Monday, May 3, 2010

As you write, picture your reader

This is a simple, powerful technique: Picture your reader.

Before writing any important document, mentally review what you know about your target reader: age, sex, occupation, experience, title, knowledge, interests.

Then try to picture this person in your mind, as opposed to merely thinking, for example, “A single, male software developer, between 21 and 35, living in a metropolitan area in the United States; moving up in his profession; enjoys reading science fiction.” Go further and imagine how this man would look and dress. Give him a name.

Even better

Instead of imagining a person, acquire an actual picture of an actual person. The person can be someone you know or someone you merely know of; for example, if you are marketing a product, get a picture of a software developer who bought the product.

Look at this picture before you start writing, and say to yourself. “I am writing this to Jim.”

Even better

Tape the picture above your monitor. Or paste it into Outlook or set it up as wallpaper.
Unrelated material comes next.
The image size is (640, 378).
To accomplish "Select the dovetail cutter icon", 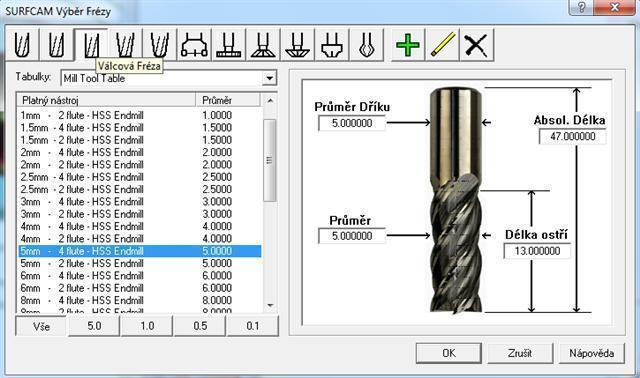I will pos(263,44).
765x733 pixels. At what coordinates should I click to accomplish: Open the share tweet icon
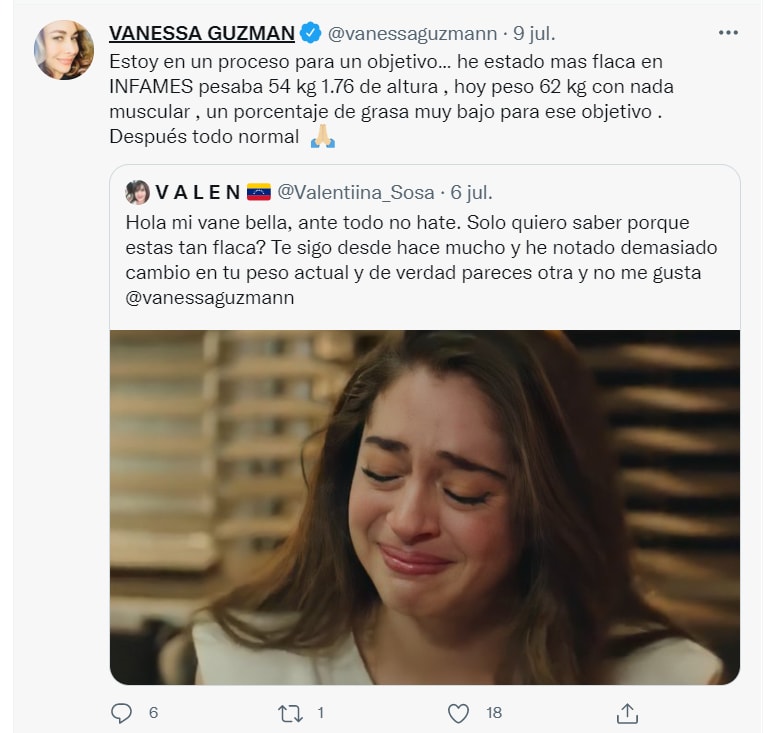click(627, 713)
As you write, occasionally glance at the picture. When in doubt about diction, tone, or level of detail, ask yourself, “What would Jim think of this (word, sentence, paragraph or idea)?”

If this technique is new to you, it may sound contrived. But be aware that many experienced writers use this technique to increase their empathy and focus their attention. Try it.

The Takeaway: It’s good to describe your target reader in words. It’s even better to imagine what he or she looks like. It’s best to get a real picture of a real person; keep this picture handy and glance at it occasionally as you write.